* What is needed *
Where does the word "computer" occur in the data below? Copy each line that holds it.

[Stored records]

=-=-=-=-=

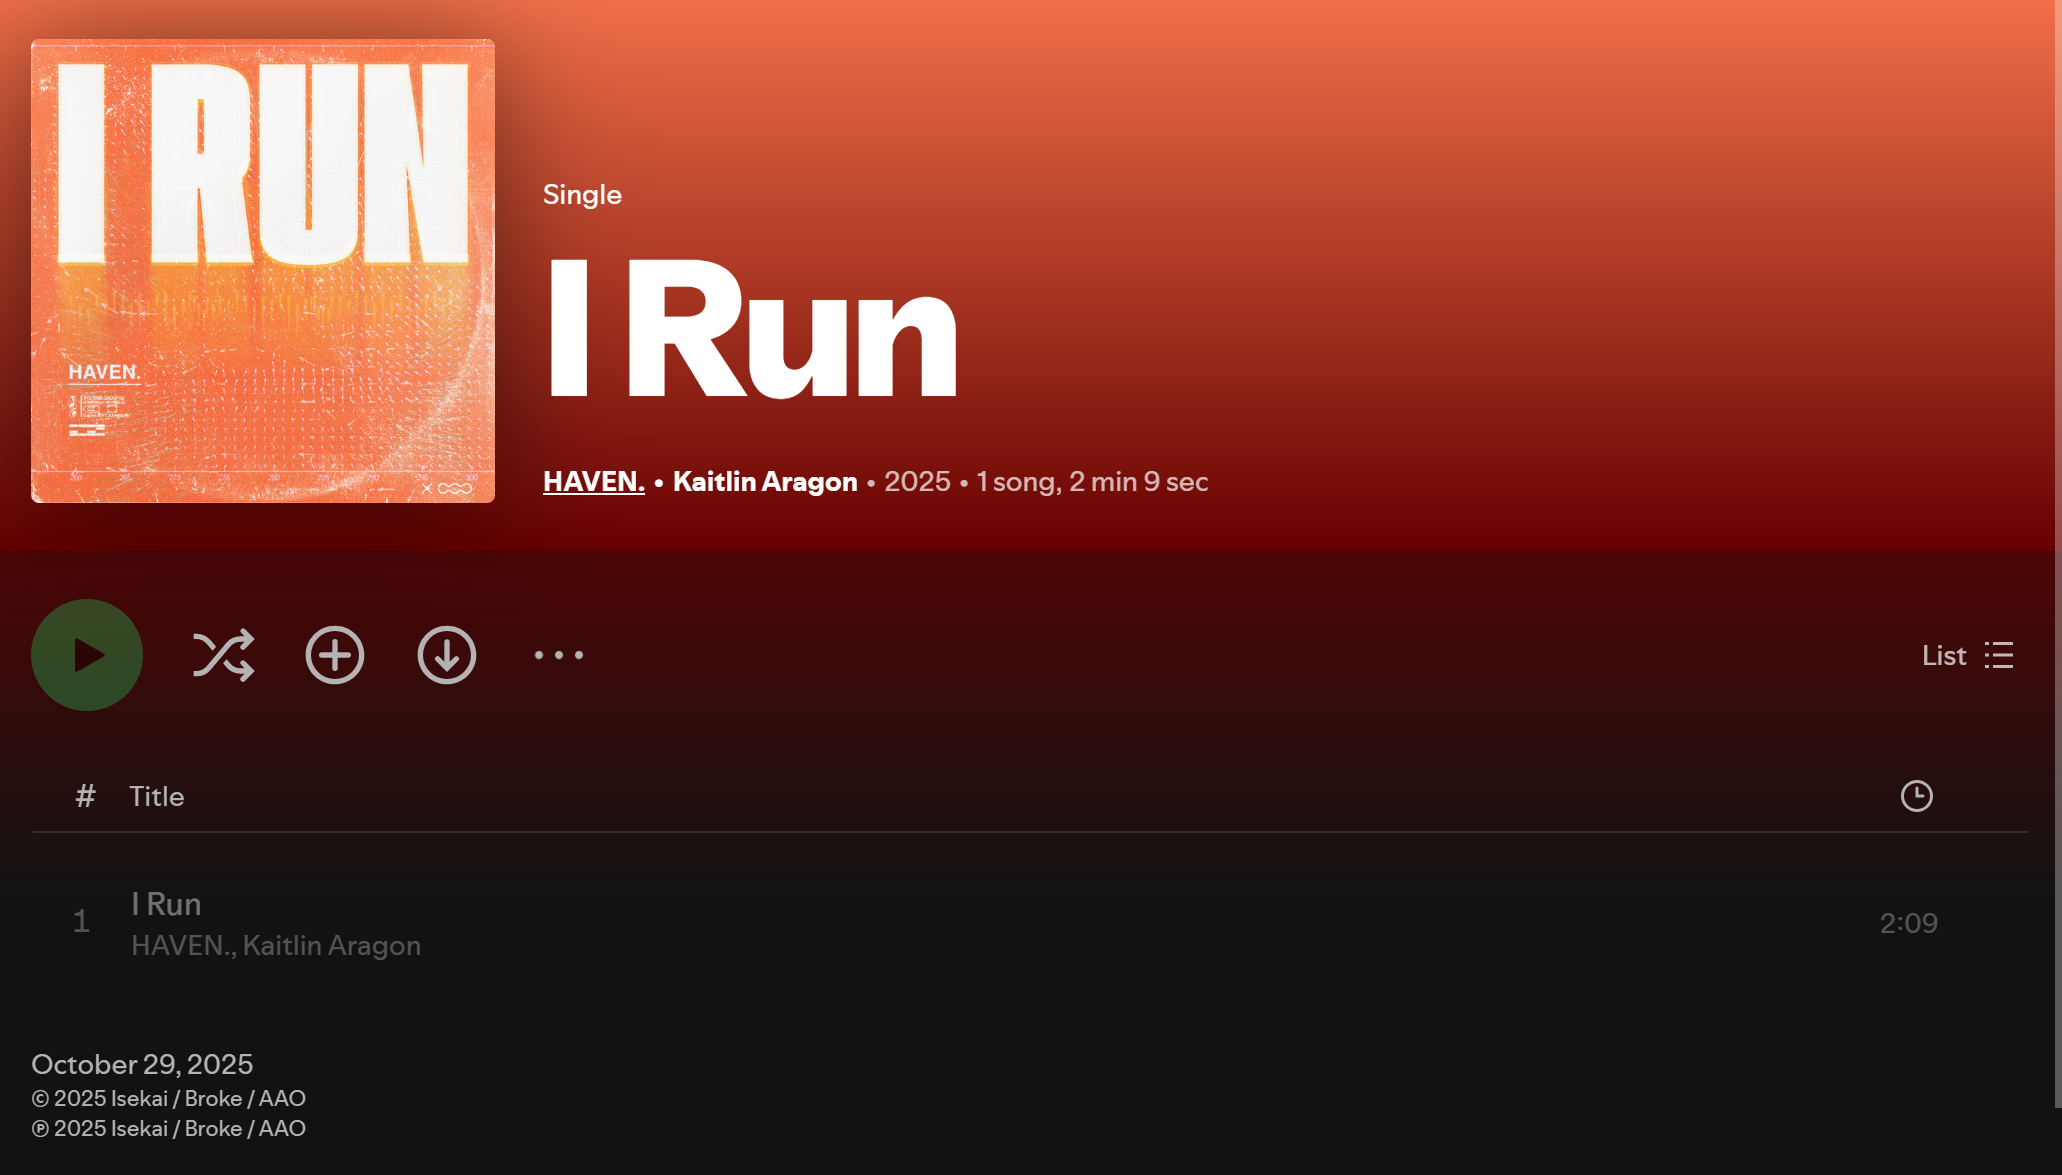This screenshot has width=2062, height=1175.
Task: Enable shuffle for this single
Action: click(223, 655)
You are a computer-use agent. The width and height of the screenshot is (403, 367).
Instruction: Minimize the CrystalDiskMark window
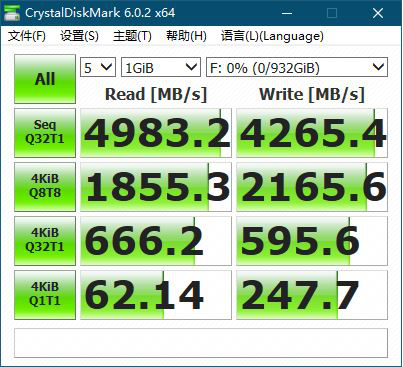coord(287,13)
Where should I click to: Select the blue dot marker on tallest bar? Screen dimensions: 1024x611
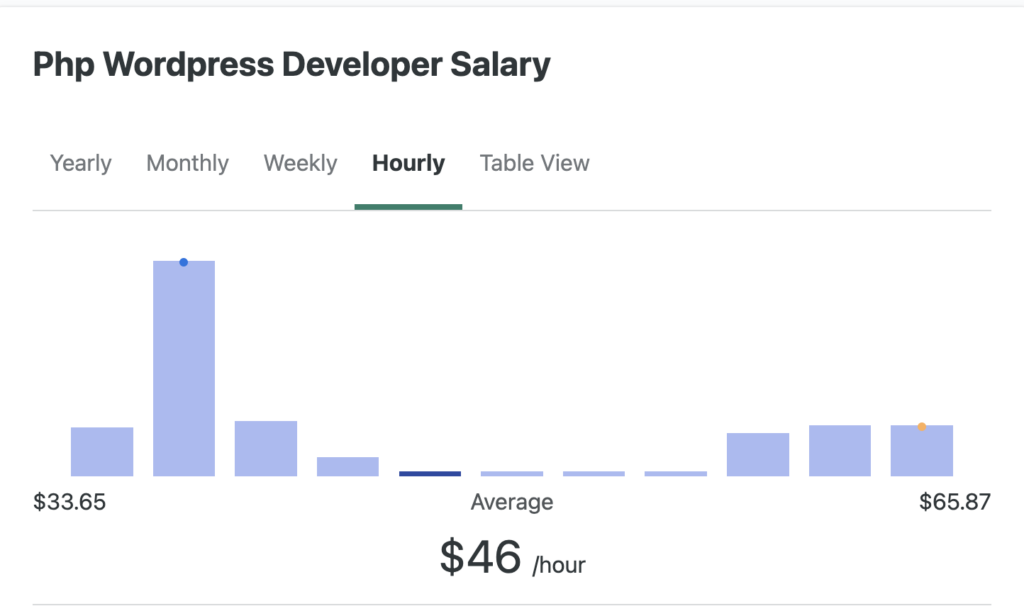coord(184,261)
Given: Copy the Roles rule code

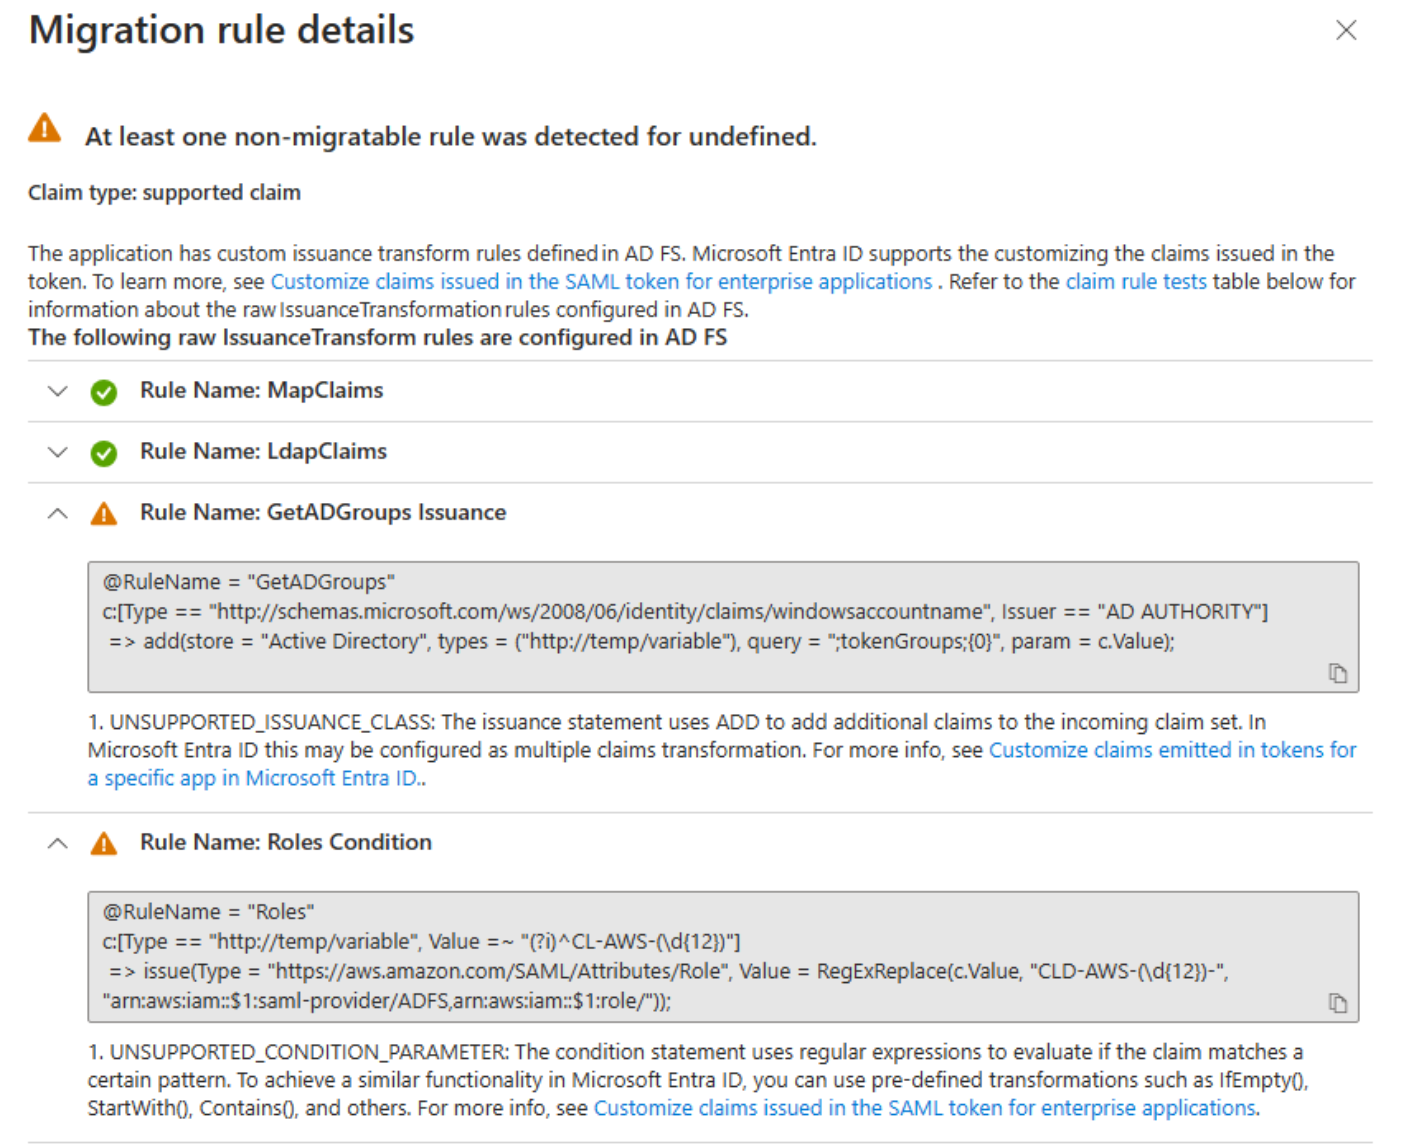Looking at the screenshot, I should click(x=1337, y=1003).
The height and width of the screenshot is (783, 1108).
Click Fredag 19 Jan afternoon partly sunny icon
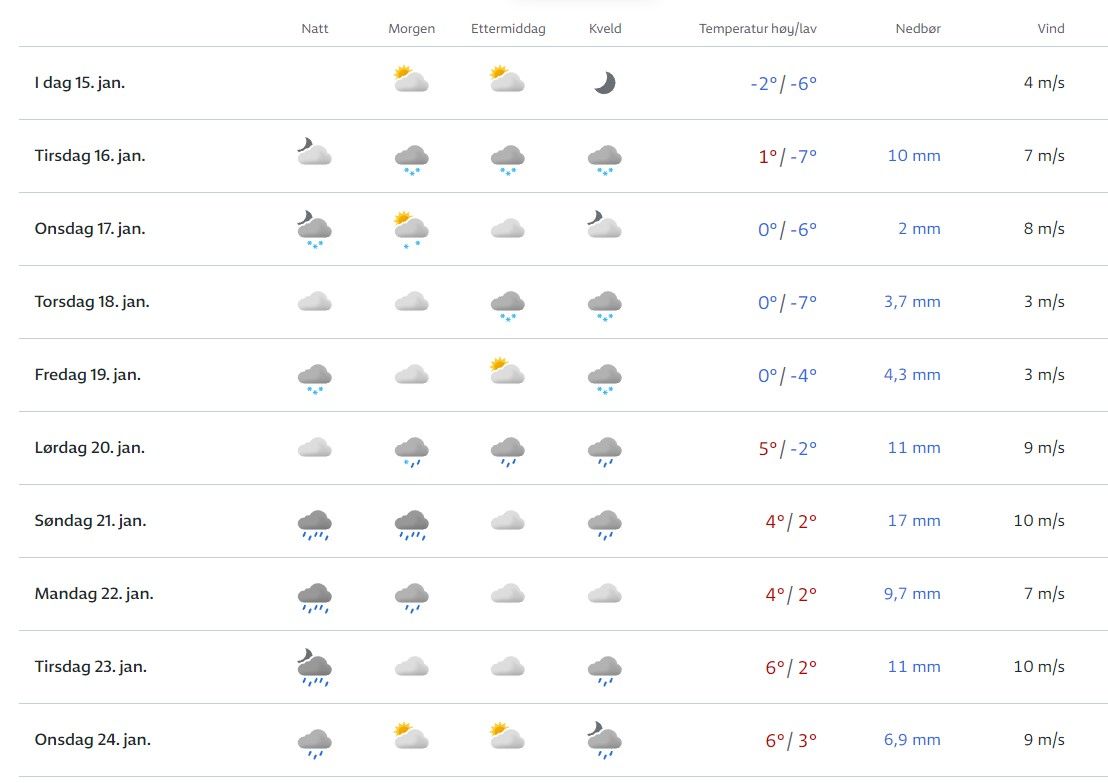[508, 373]
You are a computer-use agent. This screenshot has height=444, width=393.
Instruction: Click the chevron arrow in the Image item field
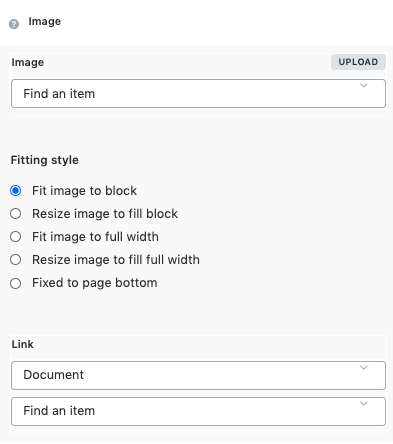click(364, 86)
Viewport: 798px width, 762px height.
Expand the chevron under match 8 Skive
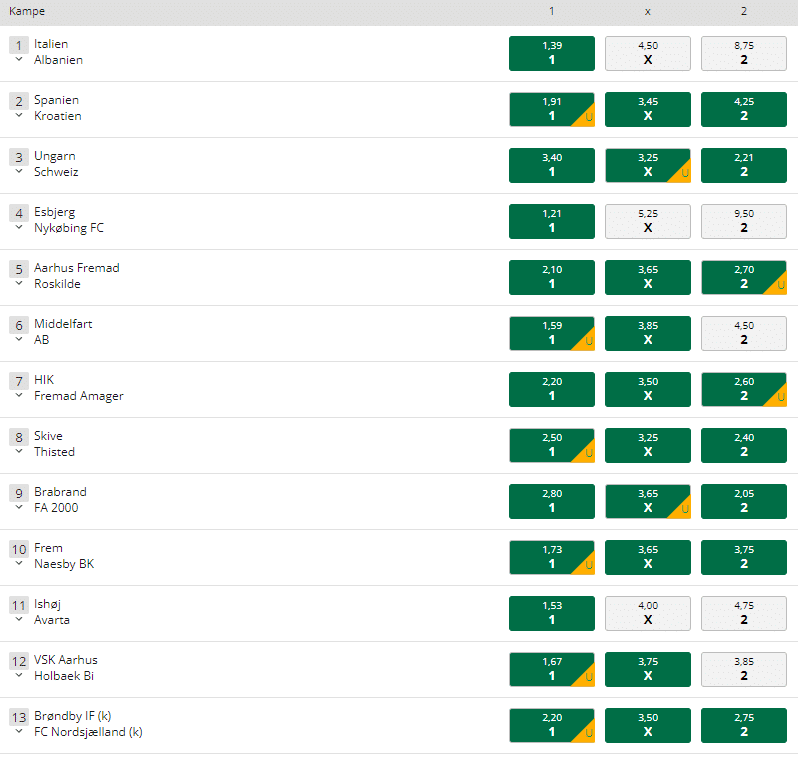click(19, 451)
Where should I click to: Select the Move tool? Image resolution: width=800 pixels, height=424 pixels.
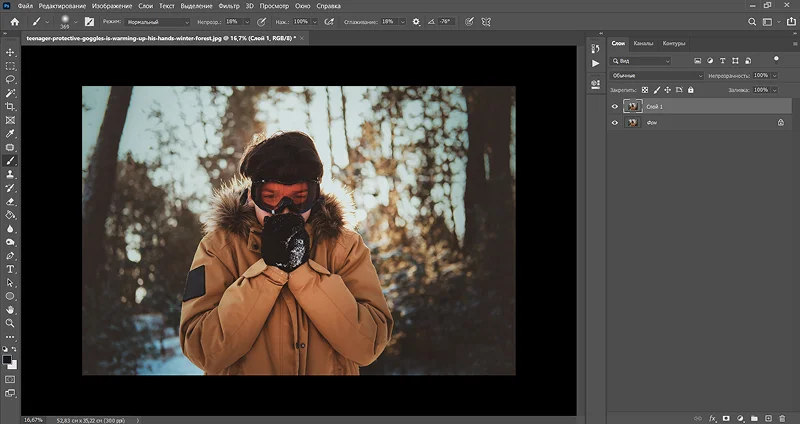pyautogui.click(x=10, y=53)
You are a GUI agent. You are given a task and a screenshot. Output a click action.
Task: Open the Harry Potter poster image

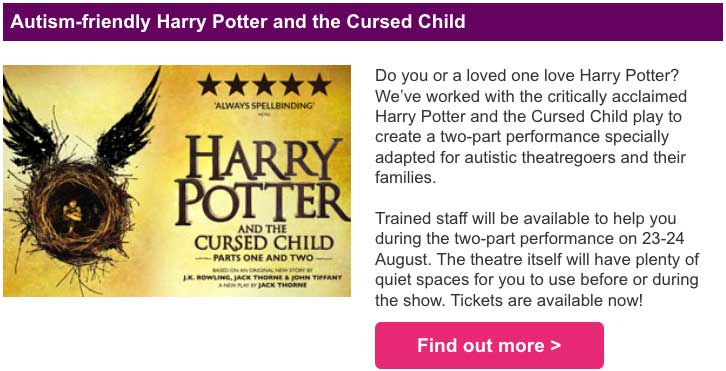coord(177,181)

=-=-=-=-=

* Exercise result *
You are a computer-use agent. The width and height of the screenshot is (403, 367).
You are a computer-use agent. This screenshot has height=444, width=393.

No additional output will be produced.